» **Document extract**:
=== Section Start ===

Dr. Terri Ollivett (00:18:16):
This bottom calf here, although happy looking, I knew based on ultrasound that this calf had severe pneumonia or I was highly suspicious of it. This was very early on in our research on using lung ultrasound. And so because this calf was a research calf, we did euthanize this calf and do a necropsy so that we could confirm that what we saw in the ultrasound was indeed pneumonia. Okay? So what I want you to think about is, if you had to pick which one of these three calves had the worst lungs, most of you would probably say one or calf two, calf one or calf two. Most people, unless they know it's a trick question, would never say that calf three has the worst lungs. And when we look over here on the right hand side and we see the lungs of each of these calves taken from the same day that video is taken, I'll orient you just so you really know what you're looking at here.
Dr. Terri Ollivett (00:19:06):
We're looking at the right lung where the calf is laying on their left side. So the head would be over here to the right of the screen or the right of the image. The tail would be to the left of the image, the top of the picture. It would be like the spine, and then the bottom of the image is the sternum. And so we've lifted the rib cage up and we're looking down into that right lung where we have one lung lobe that's completely consolidated. It's red and firm right here in front of the heart, which is located right here. We have a normal lung lobe right here, just behind the heart. Then we have a second lung lobe that's completely consolidated here behind the heart, and then more normal lung up here towards the back. So for this first calf with two lung loaves completely consolidated like that because each of these lung loaves is roughly about 6% of the mass of the whole lung, we can say that there's 12% of the lung affected in this first calf.
Dr. Terri Ollivett (00:20:00):
Okay? Hopefully that makes sense to you. Let me go to this middle calf who looks like she's got chronic stunting pneumonia, and we look at her lungs and we only see a few small, what I would call lobular lesions. So maybe one or 2% of the lung is affected, right? I call the, the first calf has low bar pneumonia where the whole lobe is affected, right? Second calf has a lobular pneumonia, very mild pneumonia, only one or 2% of the lung affected. And then we come to that third calf. And again, we have one lung lobe completely affected, and a second lung lobe completely affected. So again, this calf is probably in that 12% lung affected. So the first calf and the third calf have similar amounts of lung affected with pneumonia and look completely different clinically. So that's the take home. This third calf down here on the bottom, this is what subclinical pneumonia looks like, right?

=== Section End ===

Data items
=== Section Start ===

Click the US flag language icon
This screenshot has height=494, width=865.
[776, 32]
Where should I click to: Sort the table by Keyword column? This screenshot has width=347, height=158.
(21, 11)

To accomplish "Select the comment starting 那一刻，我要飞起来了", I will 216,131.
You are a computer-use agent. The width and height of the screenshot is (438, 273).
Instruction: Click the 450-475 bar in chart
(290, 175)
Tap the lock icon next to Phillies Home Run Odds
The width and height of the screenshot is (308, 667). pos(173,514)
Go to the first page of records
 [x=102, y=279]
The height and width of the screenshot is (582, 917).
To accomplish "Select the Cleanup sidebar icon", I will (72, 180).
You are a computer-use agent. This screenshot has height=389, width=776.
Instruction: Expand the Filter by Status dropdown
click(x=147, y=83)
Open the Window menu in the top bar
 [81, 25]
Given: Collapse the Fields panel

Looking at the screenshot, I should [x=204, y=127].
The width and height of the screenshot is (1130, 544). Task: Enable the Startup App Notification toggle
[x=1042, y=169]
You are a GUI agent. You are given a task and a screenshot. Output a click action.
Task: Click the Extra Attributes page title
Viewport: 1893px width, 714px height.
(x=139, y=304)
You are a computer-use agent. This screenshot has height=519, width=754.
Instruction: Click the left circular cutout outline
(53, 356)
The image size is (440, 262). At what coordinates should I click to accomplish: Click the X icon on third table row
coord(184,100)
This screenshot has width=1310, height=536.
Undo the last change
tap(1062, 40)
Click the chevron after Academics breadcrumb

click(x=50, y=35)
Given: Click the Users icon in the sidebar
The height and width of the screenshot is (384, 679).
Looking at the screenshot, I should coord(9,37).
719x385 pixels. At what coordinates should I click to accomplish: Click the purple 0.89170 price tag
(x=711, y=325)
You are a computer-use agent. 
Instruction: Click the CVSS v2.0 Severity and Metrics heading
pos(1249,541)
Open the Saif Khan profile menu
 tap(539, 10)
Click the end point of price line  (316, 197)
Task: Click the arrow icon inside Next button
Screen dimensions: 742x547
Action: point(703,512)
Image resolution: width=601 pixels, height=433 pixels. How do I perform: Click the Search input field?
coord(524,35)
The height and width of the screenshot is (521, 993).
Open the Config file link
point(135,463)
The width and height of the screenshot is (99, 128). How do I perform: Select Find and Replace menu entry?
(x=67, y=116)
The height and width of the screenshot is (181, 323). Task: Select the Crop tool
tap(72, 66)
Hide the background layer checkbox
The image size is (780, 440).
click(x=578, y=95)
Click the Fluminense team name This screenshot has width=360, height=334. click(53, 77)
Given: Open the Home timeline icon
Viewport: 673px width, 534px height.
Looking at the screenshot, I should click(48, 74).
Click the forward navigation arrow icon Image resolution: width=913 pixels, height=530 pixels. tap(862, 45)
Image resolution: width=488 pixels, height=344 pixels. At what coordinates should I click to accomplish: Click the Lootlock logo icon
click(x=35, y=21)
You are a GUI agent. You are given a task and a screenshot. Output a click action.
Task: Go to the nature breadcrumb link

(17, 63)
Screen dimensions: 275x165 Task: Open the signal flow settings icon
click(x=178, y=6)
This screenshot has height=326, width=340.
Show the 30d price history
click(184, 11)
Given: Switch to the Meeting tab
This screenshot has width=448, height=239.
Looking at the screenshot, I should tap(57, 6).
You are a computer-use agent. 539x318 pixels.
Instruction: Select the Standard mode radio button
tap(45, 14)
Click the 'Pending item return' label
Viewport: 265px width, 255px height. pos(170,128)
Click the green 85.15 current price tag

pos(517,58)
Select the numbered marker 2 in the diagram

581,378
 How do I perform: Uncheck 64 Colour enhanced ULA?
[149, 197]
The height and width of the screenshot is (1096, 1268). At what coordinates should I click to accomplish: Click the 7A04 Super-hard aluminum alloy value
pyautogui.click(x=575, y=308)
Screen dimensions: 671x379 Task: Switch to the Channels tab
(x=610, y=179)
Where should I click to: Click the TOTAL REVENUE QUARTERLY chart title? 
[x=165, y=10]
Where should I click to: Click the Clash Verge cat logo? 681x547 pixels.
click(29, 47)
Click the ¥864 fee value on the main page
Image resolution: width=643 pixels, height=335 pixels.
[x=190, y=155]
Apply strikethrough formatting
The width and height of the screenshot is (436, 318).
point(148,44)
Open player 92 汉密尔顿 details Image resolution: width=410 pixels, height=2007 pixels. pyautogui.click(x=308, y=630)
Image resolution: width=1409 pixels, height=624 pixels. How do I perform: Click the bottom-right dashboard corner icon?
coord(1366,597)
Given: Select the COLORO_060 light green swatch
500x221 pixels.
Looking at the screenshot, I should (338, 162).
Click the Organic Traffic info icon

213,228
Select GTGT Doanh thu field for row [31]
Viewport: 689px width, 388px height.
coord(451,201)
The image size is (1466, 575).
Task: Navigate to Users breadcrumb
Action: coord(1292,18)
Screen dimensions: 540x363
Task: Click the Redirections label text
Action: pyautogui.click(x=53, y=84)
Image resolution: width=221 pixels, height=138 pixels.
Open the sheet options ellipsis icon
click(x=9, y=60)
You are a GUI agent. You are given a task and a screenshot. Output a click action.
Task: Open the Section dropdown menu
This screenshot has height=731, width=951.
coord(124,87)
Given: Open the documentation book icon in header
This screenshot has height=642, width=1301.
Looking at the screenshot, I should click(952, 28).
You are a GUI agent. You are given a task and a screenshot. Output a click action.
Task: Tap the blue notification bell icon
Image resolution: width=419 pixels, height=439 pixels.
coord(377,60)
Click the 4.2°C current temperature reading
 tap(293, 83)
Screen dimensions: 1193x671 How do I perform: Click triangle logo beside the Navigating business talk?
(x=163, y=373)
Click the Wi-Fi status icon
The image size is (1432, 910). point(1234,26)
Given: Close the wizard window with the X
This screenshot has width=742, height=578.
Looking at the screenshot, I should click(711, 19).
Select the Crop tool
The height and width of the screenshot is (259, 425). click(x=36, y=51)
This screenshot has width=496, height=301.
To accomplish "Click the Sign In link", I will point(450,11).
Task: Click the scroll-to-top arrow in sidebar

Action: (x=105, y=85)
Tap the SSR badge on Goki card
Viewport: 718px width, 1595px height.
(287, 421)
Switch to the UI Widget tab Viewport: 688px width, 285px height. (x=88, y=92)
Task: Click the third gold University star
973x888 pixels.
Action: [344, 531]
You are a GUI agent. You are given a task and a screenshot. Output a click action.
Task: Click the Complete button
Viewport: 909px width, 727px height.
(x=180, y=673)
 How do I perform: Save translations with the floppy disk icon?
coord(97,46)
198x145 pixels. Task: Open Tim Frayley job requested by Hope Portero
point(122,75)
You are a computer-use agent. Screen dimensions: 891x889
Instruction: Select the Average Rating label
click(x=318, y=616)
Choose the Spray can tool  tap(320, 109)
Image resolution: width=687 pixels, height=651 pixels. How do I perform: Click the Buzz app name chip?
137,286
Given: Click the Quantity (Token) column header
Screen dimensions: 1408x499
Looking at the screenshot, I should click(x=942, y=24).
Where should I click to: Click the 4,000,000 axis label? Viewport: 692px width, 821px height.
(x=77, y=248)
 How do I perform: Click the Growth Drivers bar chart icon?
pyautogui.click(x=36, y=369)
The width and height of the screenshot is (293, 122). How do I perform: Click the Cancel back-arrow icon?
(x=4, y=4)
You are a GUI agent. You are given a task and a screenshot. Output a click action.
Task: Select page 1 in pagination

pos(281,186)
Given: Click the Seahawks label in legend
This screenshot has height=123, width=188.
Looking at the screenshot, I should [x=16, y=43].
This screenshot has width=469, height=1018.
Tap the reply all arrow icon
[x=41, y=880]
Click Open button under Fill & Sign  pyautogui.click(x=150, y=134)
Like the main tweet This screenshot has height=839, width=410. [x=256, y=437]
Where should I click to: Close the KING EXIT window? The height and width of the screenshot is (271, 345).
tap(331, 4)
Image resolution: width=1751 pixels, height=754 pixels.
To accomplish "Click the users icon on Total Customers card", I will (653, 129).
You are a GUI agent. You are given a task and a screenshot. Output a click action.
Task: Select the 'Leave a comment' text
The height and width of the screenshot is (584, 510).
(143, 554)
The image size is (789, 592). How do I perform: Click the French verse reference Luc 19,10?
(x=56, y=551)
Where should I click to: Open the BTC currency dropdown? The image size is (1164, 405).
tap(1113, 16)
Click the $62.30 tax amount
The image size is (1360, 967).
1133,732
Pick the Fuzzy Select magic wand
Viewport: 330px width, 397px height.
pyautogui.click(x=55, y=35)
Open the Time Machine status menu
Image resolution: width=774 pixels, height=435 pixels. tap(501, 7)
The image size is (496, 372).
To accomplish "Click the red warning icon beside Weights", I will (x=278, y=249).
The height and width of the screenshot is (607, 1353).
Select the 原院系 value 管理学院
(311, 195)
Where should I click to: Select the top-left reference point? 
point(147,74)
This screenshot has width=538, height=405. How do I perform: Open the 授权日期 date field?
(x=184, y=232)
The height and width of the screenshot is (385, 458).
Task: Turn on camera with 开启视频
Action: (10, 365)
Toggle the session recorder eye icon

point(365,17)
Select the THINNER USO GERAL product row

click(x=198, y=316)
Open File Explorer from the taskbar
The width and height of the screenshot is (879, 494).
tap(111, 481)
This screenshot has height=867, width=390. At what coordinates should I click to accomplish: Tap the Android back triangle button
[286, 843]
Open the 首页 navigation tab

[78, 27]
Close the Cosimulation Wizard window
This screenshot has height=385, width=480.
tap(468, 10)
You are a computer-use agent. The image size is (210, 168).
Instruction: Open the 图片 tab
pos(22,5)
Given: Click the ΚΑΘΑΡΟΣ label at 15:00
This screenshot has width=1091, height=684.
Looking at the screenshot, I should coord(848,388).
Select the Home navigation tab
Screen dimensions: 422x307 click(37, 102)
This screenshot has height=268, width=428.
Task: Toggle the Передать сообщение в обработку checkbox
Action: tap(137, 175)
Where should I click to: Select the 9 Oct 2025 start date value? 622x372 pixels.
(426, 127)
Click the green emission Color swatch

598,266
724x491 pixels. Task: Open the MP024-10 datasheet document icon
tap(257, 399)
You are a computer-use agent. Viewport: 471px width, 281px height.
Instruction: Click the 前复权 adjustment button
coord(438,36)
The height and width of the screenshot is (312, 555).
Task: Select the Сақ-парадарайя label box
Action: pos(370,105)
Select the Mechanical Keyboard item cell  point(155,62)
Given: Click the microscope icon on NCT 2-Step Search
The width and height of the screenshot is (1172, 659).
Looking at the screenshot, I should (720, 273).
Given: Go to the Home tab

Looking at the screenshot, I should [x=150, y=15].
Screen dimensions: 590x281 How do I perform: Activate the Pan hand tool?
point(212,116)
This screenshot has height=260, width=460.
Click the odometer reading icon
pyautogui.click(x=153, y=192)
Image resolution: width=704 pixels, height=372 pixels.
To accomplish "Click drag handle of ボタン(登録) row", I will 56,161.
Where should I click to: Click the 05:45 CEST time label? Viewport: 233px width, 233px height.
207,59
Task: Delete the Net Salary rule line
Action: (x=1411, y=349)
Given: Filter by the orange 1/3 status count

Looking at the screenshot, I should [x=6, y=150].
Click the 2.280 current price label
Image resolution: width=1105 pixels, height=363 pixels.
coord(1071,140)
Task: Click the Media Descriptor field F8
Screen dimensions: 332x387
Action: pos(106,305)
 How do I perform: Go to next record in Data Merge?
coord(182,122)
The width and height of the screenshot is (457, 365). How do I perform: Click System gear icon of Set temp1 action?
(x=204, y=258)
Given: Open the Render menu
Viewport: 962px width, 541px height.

=== Section End ===

» **Directions**:
1: In the calf pneumonia transcript, why was the bottom calf euthanized and necropsied?
2: Translate this sentence from the calf pneumonia transcript into Spanish: "Most people, unless they know it's a trick question, would never say that calf three has the worst lungs."
3: Write the next part of the calf pneumonia transcript, following on from its final sentence in the same speaker's voice.

» **Per-task answers**:
1: To confirm that what was seen on the ultrasound was indeed pneumonia.

2: La mayoría de las personas, a menos que sepan que es una pregunta con trampa, nunca dirían que el ternero tres tiene los peores pulmones.

3:
Dr. Terri Ollivett (00:20:58):
You can't pick them out, right? They are prey species. Part of my rationale for why calves do this, they don't want to tell you they're sick, right? Way back when, when they were trying to prevent themselves from being chased down by some wild predator, they didn't want to give any indication that they were sick. Okay? I, I think that's probably why we see subclinical disease in these animals because they are trying to hide the fact that they're not so fit right? And we can't shame farm employees. We can't shame veterinarians for not picking up on these clinically because they just don't have clinical science to tell you that they're sick, but yet they can have extremely abnormal lungs, right? When I talk about the scoring system that I use I referred to it earlier as score zero through score five. And I'll just show you what the lungs look like for each of these scores.
Dr. Terri Ollivett (00:21:54):
So again, we're looking at the right lung oriented, just like I showed you in that previous slide where for each image, the head would be to the right and the tail would be to the left, the spine is up at the top of the picture, and then the sternum is down here. So we're looking into that right lung. A score zero is gonna be nice, spongy pale pink lung. A score two is gonna be that lung, very small patches of lobular lesion. This is a score two in the upper right hand picture, which is just a slightly larger score. Two. So there is quite a bit of variability in a score two calf, you can have a few centimeters of disease or you could have 10, 20, 30, or 40 centimeters of disease. Okay? These red firm areas, A score three means that that calf has at, has one lobe that's completely consolidated.
Dr. Terri Ollivett (00:22:41):
A score four means there's two lobes consolidated. And score five means that there's at least three lobes completely consolidated, right? And when it comes to pneumonia in these young calves, these lobes, this pattern of disease is extremely repeatable, extremely similar from calf to calf to calf. When it comes to bacterial pneumonia, bacterial pneumonia likes to start in this front lobe first in most calves. And then we see it in this lobe here, the right middle lobe, and then the lobe in between, we'll see it as well. So if there's one place that we're gonna look to find pneumonia, it's gonna be up here in the front of the heart. We're the most common place to see pneumonia.
Dr. Terri Ollivett (00:23:29):
Now you notice there's not an ultrasound score one picture in here, and that's because in young dairy calves, we just don't see very many ultrasound score One lesions. That ultrasound score one is typically it's gonna be viral in nature or it might be secondary to septicemia. It's a heavy, wet, rubbery lung. We call that interstitial pneumonia versus broncho pneumonia that we're seeing here. And in young dairy calves, we just don't see very much of that. Maybe one to two to 3% calves will have that kind of a pneumonia. If we do see that in a, in a dairy operation or in dairy calves, then we really gotta start thinking about other diseases that mimic respiratory disease like salmon, osis, semia. And, and again, yes, viral disease can do it. If you happen to be raising Babs that aren't vaccinated because they're gonna go to a stud, then we might see a little more viral disease in those young animals.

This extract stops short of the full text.